When American high school students—and foreign students keen on studying in the US—survey their choice of universities, they can consult one of any number of rankings and listings. Or they can trudge through the websites of dozens on colleges to make up their own minds. Either way, it’s a bit of a chore.
The website Onlyboth.com seeks to may make that process easier with a program that crawls through the thicket of available data and pulls out useful insights and comparisons. The startup’s co-founders, Raul Valdez-Perez, formerly a research faculty member at Carnegie Mellon’s computer science department, and his colleague Andre Lessa, collected data from several sources, chiefly the federal government, to create a database of each US university’s special characteristics. Type in a college name, and the website shows how it compares to its neighbors and peers, as well across lists.

- [Data segment]
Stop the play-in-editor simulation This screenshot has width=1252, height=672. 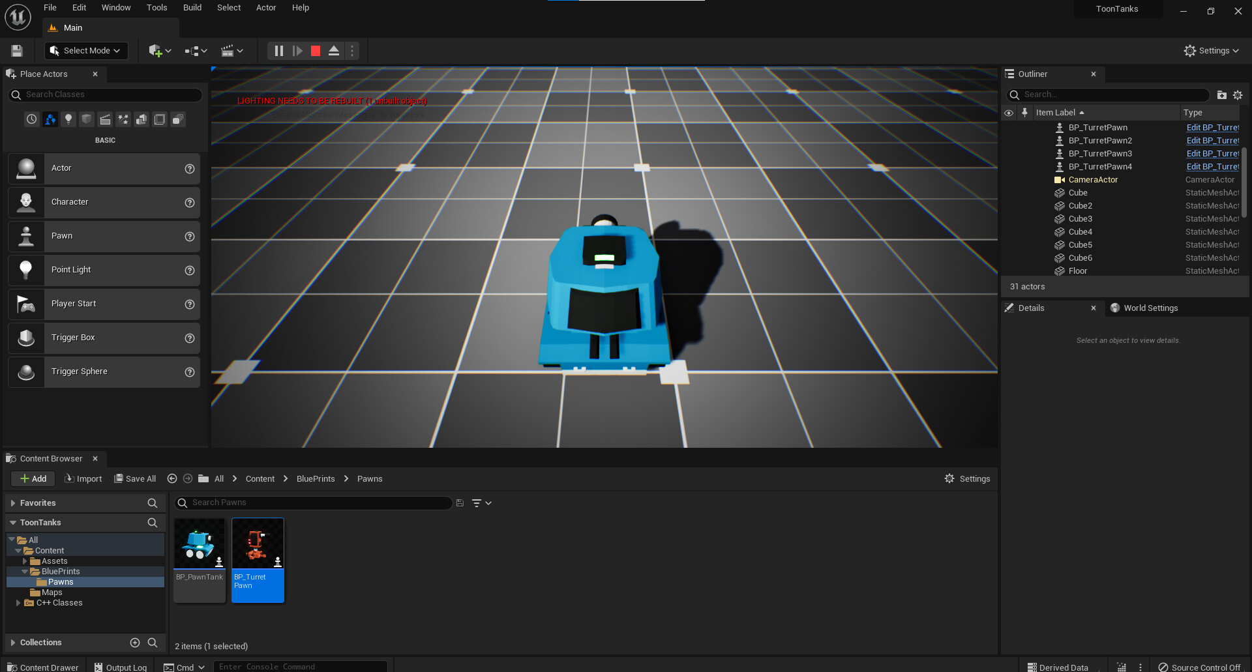point(316,51)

- [Short task 1]
Based on the Onlyboth.com article, answer each question on its own line:
(a) Where did Raul Valdez-Perez formerly work as a research faculty member?
(b) Which source supplied most of the data the co-founders collected?
(c) Who co-founded the startup with Raul Valdez-Perez?
- [Short task 2]
Transcribe the Onlyboth.com article, starting with "The website Onlyboth.com" and going on through "well across lists.".

- [Worked solution 1]
(a) Carnegie Mellon's computer science department
(b) The federal government
(c) Andre Lessa

- [Worked solution 2]
The website Onlyboth.com seeks to may make that process easier with a program that crawls through the thicket of available data and pulls out useful insights and comparisons. The startup’s co-founders, Raul Valdez-Perez, formerly a research faculty member at Carnegie Mellon’s computer science department, and his colleague Andre Lessa, collected data from several sources, chiefly the federal government, to create a database of each US university’s special characteristics. Type in a college name, and the website shows how it compares to its neighbors and peers, as well across lists.